■ Document text:
++++

Diego Novillo wrote:
On Mon, Nov 24, 2008 at 12:23, Mark Mitchell <[EMAIL PROTECTED]> wrote:
David Edelsohn wrote:
It currently is broken on many platforms. Why not remove it now? What is
the purpose of keeping a pass that does not work correctly and developers
cannot use?
As a user I'd like to point out that I would jump up and down in joy if
-frtl-abstract-sequences would work.
I do a lot of embedded work for a wide range of targets using GCC and
often I find myself in situations where another 20 to 30% of
code-reduction could improve the performance of my code a lot. My
targets often just have a simplistic 8k direct mapped code-cache.
For critical things I did just what -frtl-abstract-sequences did (along
with some hand optimizing) and I've seen performance improvements of 50%
and more just by getting my working set of code to fit into the cache-size.
Once the feature is removed: Will there ever be any chance that the
feature will be re-implemented?

++++

■ Data:
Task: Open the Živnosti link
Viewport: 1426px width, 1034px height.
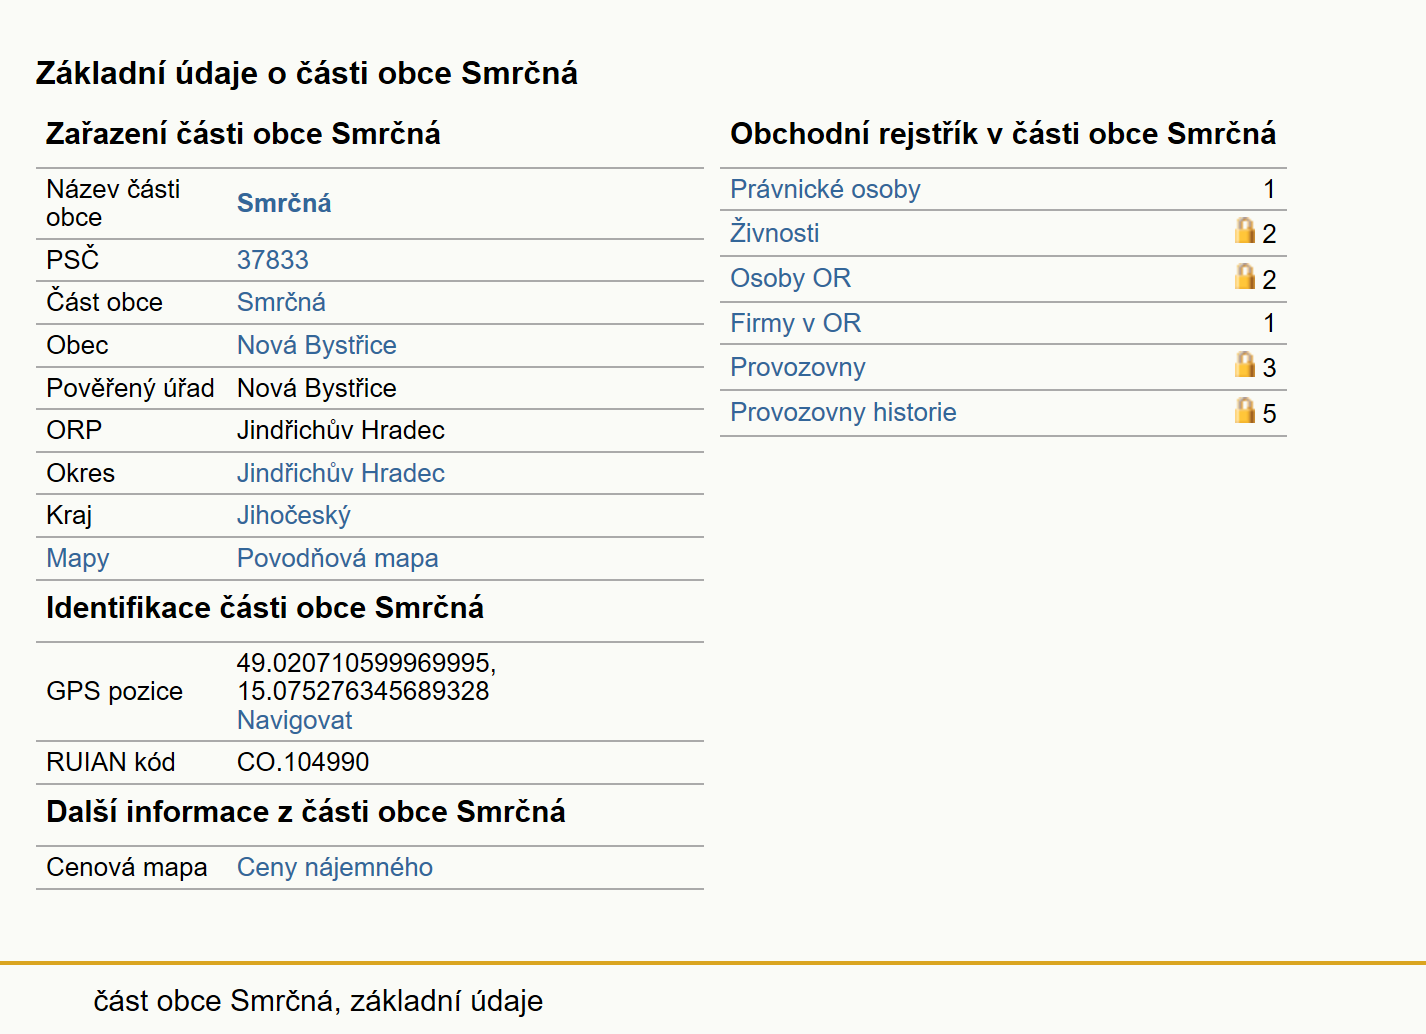Action: 774,233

++++

■ The tasks:
A) Summarize the mailing-list post about the -frtl-abstract-sequences option in two sentences.
B) Pick up the mailing-list post about the -frtl-abstract-sequences option and continue it from its final sentence.
The material comes from a separate source and has no connection to the mailing-list post.

■ Final answers:
A) The thread asks why a pass that is broken on many platforms and unusable by developers should not be removed right away. A user who does embedded work with GCC replies that a working -frtl-abstract-sequences would be very welcome, since doing the same thing by hand to fit code into small direct-mapped code caches has brought performance gains of 50% and more, and asks whether the feature might ever be re-implemented once removed.

B)
Maybe someone with contacts could convince NXP, ARM, NEC or another
low/middle end microcontroller manufacturer to pay someone to do fix the
current code instead of removing it. These days probably noone do so,
but maybe in a year or two when we're all less paranoid about the world
economy someone could be convinced. The potential performance
improvement for small cache architectures should not be underestimated:
However, in the current state the feature is useless and should be
removed. (in the tests I've done so far it hangs the gcc even with very
simple code).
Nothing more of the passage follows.